The functions below will allow us to find the documents (the original texts of the NYT obituaries or their titles) that have the highest probability of containing certain topics.

In [69]:
from IPython.display import Markdown, display
import re

def make_md(string):
    """A function that transforms string data into Markdown
    so it can be nicely formatted with bolding and emojis
    """
    display(Markdown(str(string)))

def get_top_docs(docs, topic_distributions, topic_index, n=5):
    
    """A function that shows the top documents for a given set of topic distributions
    and a specific topic number
    """
    
    sorted_data = sorted([(_distribution[topic_index], _document) for _distribution, _document in zip(topic_distributions, docs)], reverse=True)
    topic_words = topics[topic_index]
    make_md(f"### ✨Topic {topic_index}✨\n\n{topic_words}\n\n---")
    
    for probability, doc in sorted_data[:n]:
        # Make topic words bolded
        for word in topic_words:
            if word in doc.lower():
                doc = re.sub(f"\\b{word}\\b", f"**{word}**", doc, re.IGNORECASE)
        make_md(f'✨  \n**Topic Probability**: {probability}  \n**Document**: {doc}\n\n')

Examine the top 5 NYT obituary article titles for the Topic 0

In [None]:
get_top_docs(obit_titles, topic_distributions, topic_index=0, n=5)

Examine the top 5 NYT obituary articles for the Topic 0

In [None]:
get_top_docs(original_texts, topic_distributions, topic_index=0, n=5)

## Your Turn!

Come up with labels for 5 of the 15 topics.
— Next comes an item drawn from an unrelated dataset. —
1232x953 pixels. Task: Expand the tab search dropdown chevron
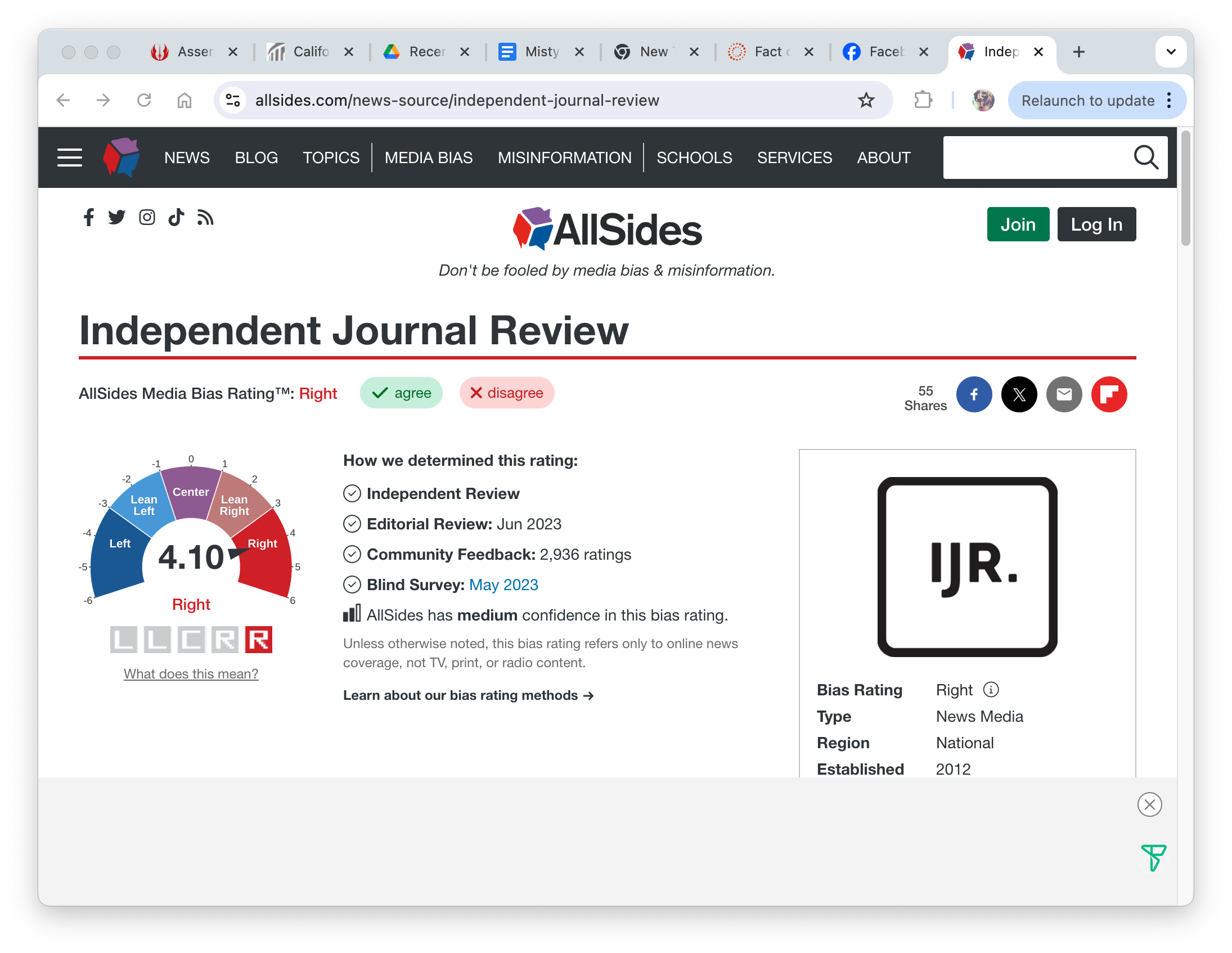[x=1171, y=52]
To do so, examine the top obituaries for that topic as well as the words in context.

In [None]:
get_top_docs(original_texts, topic_distributions, topic_index=YOUR-TOPIC-NUMBER, n=5)

**Topic *Number Here***: First Five Topic Words Here  
**Topic Label**: Topic Label Here  

**Topic *Number Here***: First Five Topic Words Here  
**Topic Label**: Topic Label Here  

**Topic *Number Here***: First Five Topic Words Here  
**Topic Label**: Topic Label Here  

**Topic *Number Here***: First Five Topic Words Here  
**Topic Label**: Topic Label Here  

**Topic *Number Here***: First Five Topic Words Here  
**Topic Label**: Topic Label Here  

**Reflection**

Why did you label your topics the way you did? What made labeling them easy or hard? Where could you go next with this analysis?